===== DATA LISTING

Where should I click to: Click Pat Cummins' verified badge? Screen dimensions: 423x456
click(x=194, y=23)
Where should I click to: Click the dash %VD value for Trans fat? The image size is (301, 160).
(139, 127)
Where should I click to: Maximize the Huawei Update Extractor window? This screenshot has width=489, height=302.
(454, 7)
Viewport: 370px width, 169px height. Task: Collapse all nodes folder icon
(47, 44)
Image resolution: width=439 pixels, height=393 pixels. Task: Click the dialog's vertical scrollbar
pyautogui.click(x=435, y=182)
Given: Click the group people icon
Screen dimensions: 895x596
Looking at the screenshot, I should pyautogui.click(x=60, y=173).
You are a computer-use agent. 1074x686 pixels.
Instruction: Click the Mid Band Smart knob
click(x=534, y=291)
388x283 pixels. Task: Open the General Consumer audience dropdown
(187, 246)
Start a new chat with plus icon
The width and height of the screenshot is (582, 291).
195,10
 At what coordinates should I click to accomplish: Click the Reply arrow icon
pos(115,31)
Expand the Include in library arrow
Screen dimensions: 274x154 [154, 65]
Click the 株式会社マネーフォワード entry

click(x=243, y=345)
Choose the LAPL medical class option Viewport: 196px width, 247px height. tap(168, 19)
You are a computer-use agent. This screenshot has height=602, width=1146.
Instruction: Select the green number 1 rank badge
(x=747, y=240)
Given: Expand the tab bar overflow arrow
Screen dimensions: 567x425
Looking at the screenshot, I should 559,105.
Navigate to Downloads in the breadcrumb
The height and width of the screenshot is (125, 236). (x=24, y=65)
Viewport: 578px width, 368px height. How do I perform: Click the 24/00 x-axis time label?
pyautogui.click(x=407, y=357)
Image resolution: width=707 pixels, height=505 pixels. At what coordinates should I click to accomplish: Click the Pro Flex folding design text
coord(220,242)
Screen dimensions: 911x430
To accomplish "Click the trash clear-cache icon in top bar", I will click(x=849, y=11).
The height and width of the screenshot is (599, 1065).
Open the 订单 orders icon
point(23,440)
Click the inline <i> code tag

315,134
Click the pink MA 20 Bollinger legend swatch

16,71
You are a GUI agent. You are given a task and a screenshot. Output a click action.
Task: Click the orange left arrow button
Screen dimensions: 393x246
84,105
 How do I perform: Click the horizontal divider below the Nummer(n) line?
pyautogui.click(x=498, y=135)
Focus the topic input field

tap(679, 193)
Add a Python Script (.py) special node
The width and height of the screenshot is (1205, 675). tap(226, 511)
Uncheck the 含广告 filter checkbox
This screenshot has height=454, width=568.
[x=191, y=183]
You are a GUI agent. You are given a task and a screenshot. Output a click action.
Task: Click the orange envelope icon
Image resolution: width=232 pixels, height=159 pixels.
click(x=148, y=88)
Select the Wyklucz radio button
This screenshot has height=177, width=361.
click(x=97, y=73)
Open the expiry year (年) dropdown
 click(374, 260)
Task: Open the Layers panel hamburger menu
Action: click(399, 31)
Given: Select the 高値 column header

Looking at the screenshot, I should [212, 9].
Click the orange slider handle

==========

## WHAT THIS TASK INVOLVES
Within the listing above, filter for lines holding the string "button" and copy each one.

## OUTPUT
Task: Click the orange left arrow button
Select the Wyklucz radio button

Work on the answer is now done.